People are increasingly glued to their smartphones, texting even as they walk, which has inspired a wide range of studies: some have shown that they can multitask and navigate around obstacles while other have shown that they are more likely to walk into traffic. But how likely are they to avoid a fall if they slip? University of New South Wales (UNSW) researchers investigated this by simulating an environment with random slipping threats, and reported in the journal Heliyon that texting increases the risk of falling in response to walkway hazards.
“On any day it seems as many as 80% of people, both younger and older, may be head down and texting. I wondered: is this safe?” says senior author Matthew A. Brodie, a neuroscientist and engineer at the UNSW Graduate School of Biomedical Engineering. “This has made me want to investigate the dangers of texting while walking. I wanted to know if these dangers are real or imagined and to measure the risk in a repeatable way.”
The team recruited 50 UNSW undergraduate students from his “Mechanics of the Human Body” course for this experiment. Brodie and co-author Yoshiro Okubo invented a tiled hazard walkway at Neuroscience Research Australia’s gait laboratory, which halfway through had a tile that could be adjusted to slide out of place and cause a person stepping on it to slip. Students wore a safety harness and sensors that collected their motion data. They then were asked to go along the walkway either without texting or while typing “The quick brown fox jumps over the lazy dog.”
To better simulate the uncertainty of real life, students were only told that they may or may not slip. This allowed the researchers to study how texting pedestrians might anticipate and try to prevent a potential slip, such as by leaning forward.
“What surprised me is how differently people responded to the threat of slipping,” says Brodie. “Some slowed down and took a more cautious approach. Others sped up in anticipation of slipping. Such different approaches reinforce how no two people are the same, and to better prevent accidents from texting while walking, multiple strategies may be needed.”
Despite motion data showing that texting participants tried to be more cautious in response to a threat, this did not counteract their risk of falling. When participants went from leaning forwards (such as over a phone) to slipping backwards, their motion sensors showed an increase in the range of their ‘trunk angle’. Researchers used this number to measure whether the texting condition was making students more likely to fall, and they found that the average trunk angle range during a fall significantly increased if a student was texting.

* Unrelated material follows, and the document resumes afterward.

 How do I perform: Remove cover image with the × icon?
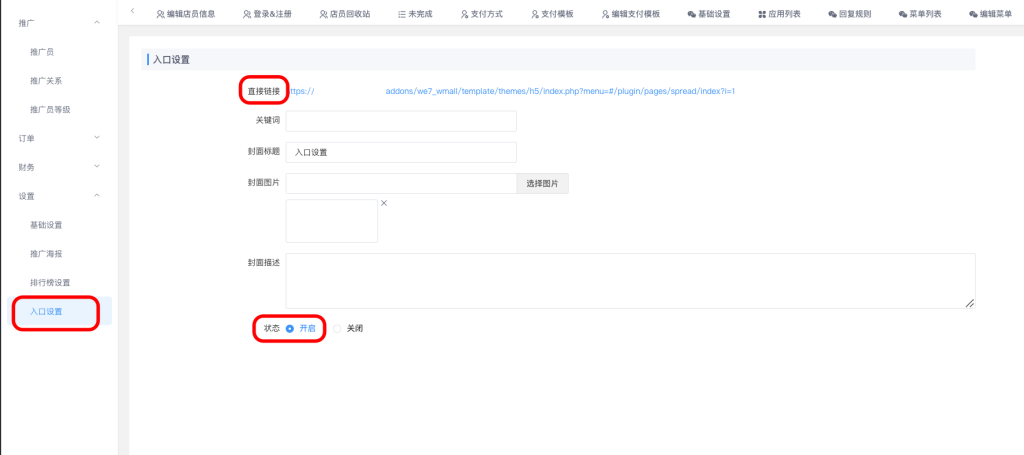[x=384, y=204]
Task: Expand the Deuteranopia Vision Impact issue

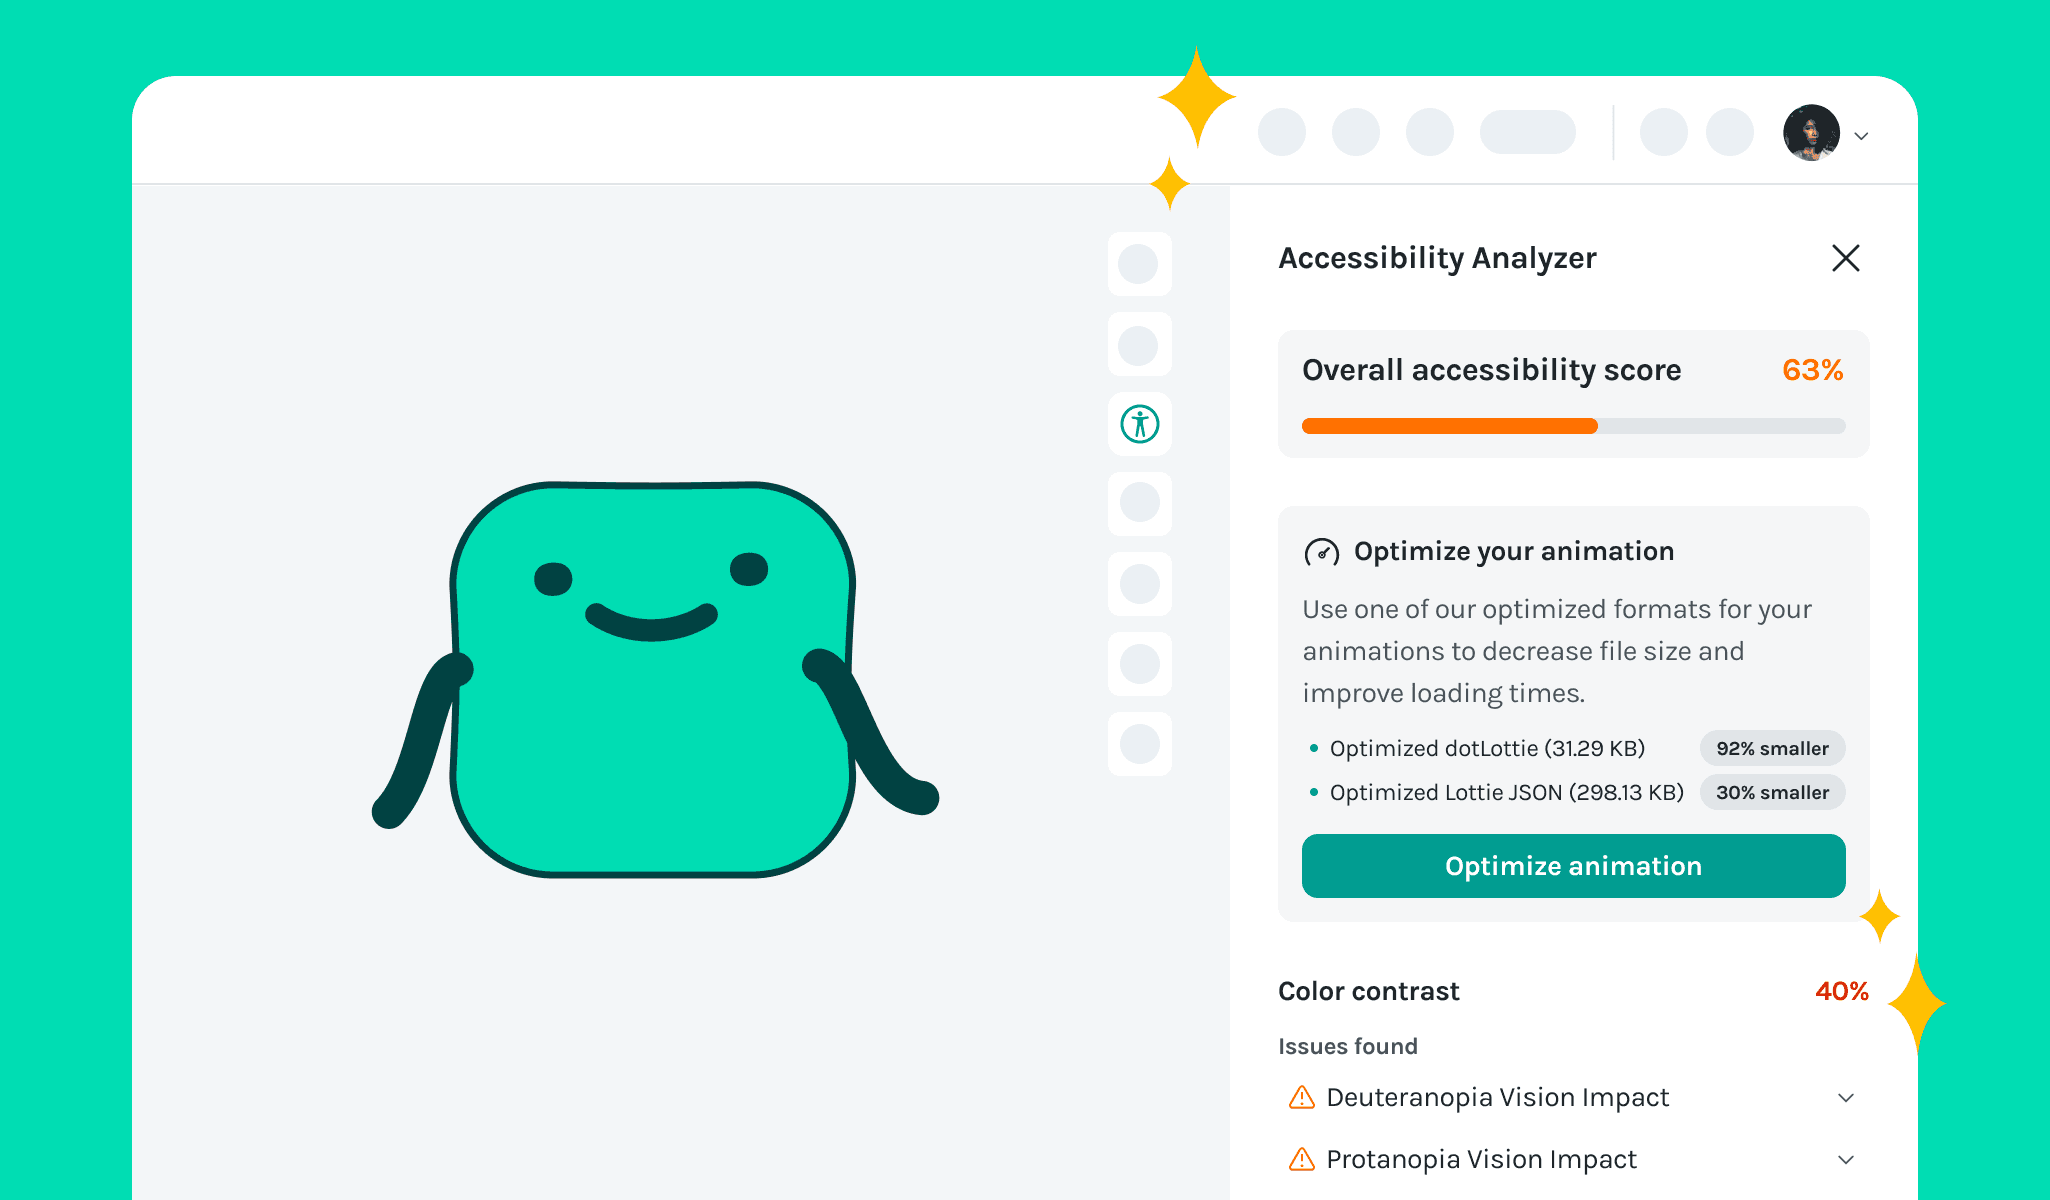Action: (x=1845, y=1098)
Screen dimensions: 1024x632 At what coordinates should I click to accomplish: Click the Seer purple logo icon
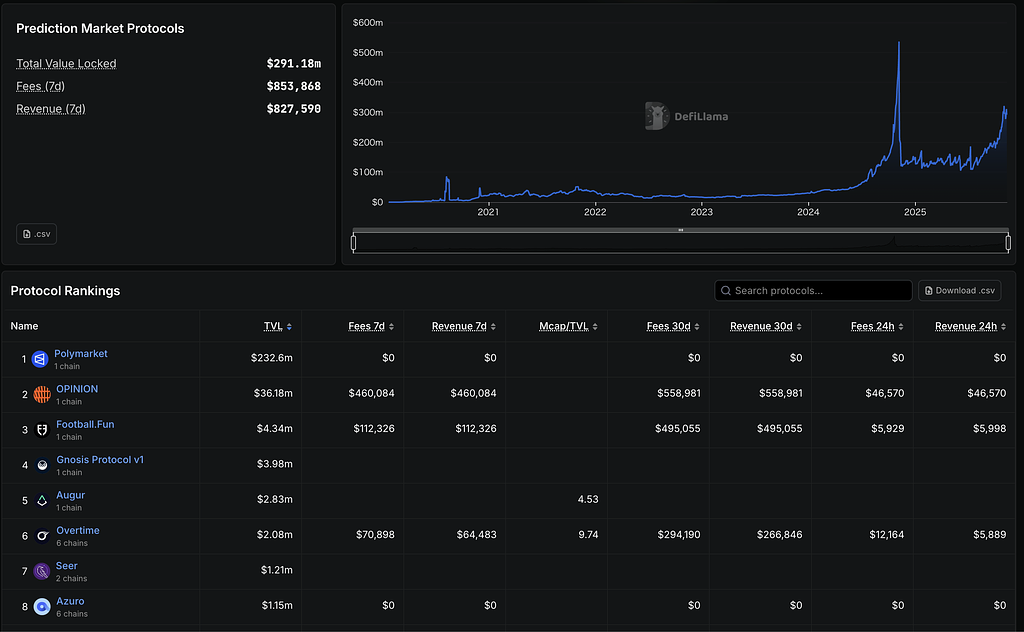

Walking also caused the texters’ accuracy to decrease. The highest texting accuracy occurred when participants were seated, but accuracy decreased even as walking participants were cautioned about a potential slip that did not occur. The lowest accuracy, however, occurred in conditions where participants did slip.
The researchers note that young people may be more likely to take risks even if they are aware that texting and walking could increase their likelihood of falling. For that reason, the authors suggest that educational initiatives such as signs might be less effective in reaching this population. In addition to education, the researchers also suggest that phones could implement locking technology similar to what is used when users are driving. The technology could detect walking activity and activate a screen lock to prevent texting during that time. In future research, the team plans on looking into the effectiveness of this intervention.